The good news is Whitehead stated he would like to return,

“Over the years, this place has really become home. I’d like to be back here, but the business is the business. We have a lot of things up in the air, with a new president, a new GM that’s going to be in place soon.”

“As much as I would love to be back here, it’s a matter of letting it all play out and if I’m even wanted back here.”

The bad news is Whitehead has two conditions for his future team. He considers himself a middle linebacker and a starter. Neither of those stipulations would be met playing for Detroit if Tulloch remains on the roster.

“When I look at it, me personally, I see myself as a MIKE. To be able to utilize my speed and being able to play sideline to sideline,” said Whithead.

When he was asked about wanting to start, Whitehead had this to say,

“Yes, that’s definitely one of the big factors because as a player in this league you don’t go somewhere or be on someone’s team just to be someone’s backup. You want to go somewhere where you’re wanted, where you’re needed and you’re going to play. So I definitely want to be a starter.

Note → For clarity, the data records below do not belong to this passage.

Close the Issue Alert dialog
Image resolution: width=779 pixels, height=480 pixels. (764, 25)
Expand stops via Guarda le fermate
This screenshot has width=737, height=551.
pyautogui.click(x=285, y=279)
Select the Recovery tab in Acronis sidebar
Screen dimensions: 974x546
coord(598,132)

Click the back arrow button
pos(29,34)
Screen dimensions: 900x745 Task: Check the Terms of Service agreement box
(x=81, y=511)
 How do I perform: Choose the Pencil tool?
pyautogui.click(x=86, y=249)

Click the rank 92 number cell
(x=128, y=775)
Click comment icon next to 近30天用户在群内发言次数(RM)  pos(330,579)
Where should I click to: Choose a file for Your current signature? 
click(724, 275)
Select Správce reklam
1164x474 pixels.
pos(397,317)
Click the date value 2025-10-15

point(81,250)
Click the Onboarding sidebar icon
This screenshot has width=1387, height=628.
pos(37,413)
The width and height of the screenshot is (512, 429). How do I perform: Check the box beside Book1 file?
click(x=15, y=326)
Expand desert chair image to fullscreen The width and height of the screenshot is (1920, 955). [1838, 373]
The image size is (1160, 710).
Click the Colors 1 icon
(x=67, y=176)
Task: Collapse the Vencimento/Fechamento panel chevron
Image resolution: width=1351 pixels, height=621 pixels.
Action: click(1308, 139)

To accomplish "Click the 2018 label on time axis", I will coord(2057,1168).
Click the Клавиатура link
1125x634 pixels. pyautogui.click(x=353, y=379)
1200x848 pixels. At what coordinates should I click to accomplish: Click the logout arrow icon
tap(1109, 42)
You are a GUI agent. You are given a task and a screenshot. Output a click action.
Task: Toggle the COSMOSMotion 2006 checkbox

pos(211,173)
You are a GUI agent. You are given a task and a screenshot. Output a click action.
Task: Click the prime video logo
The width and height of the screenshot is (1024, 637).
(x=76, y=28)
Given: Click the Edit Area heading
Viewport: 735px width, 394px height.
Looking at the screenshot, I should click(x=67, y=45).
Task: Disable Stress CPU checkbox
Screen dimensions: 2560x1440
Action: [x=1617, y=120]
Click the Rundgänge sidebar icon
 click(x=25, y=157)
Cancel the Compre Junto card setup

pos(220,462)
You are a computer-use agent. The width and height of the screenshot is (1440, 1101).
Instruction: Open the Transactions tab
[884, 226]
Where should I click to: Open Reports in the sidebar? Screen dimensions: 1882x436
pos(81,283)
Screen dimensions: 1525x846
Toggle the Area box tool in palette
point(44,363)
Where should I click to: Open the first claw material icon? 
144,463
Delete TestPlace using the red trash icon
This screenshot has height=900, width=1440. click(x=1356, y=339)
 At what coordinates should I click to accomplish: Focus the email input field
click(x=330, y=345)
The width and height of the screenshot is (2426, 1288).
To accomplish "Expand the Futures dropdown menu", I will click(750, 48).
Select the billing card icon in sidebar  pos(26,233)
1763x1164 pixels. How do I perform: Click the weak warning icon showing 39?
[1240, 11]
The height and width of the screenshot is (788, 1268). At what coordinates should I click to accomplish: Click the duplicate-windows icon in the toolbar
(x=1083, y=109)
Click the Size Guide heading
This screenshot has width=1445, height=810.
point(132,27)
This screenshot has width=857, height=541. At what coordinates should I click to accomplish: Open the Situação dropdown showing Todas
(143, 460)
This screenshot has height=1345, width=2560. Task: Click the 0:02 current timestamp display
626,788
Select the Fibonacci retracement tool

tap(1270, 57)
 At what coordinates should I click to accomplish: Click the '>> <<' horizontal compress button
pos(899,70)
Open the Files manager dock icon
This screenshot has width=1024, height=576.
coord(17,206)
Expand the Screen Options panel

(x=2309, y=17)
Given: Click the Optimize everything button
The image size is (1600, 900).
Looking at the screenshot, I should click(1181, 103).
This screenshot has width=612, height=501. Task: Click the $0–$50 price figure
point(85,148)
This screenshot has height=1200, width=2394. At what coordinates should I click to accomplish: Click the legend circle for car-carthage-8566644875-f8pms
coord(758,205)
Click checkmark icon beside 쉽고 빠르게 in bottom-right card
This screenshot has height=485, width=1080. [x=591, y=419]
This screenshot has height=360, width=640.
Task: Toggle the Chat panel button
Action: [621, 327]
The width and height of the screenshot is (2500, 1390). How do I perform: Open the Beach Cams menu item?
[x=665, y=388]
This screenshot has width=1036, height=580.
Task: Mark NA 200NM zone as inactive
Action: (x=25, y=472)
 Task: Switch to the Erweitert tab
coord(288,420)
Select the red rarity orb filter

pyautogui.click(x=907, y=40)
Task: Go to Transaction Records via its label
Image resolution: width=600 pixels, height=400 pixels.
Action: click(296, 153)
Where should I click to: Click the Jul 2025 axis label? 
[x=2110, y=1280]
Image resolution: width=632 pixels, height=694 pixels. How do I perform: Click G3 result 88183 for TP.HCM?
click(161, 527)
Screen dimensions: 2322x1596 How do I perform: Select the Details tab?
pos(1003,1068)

I think I’ve shown that I can be a starter in this league.”

There has been plenty of rumblings that Tulloch will be released due to his $7.3 million cap number for 2016. The Lions could free up $6 million from the cap if they were to cut the 31-year-old veteran. To Tulloch’s credit, he has been a great leader and solid player for Detroit, but this is the NFL where decisions aren’t made on emotion. New GM, Bob Quinn, has been brought up through perhaps the most callous organization in the league. The New England Patriots are the poster child for kicking aging stars to the curb, and Quinn has spent his last 15 years there.

With the salary cap increase, teams will have money to spend. Whitehead will not come cheap, but maybe with Tulloch’s salary off the books and a vacancy at the middle linebacker spot, the Lions could persuade their homegrown talent to return. Or maybe Quinn has a new plan in mind, one better than the obvious.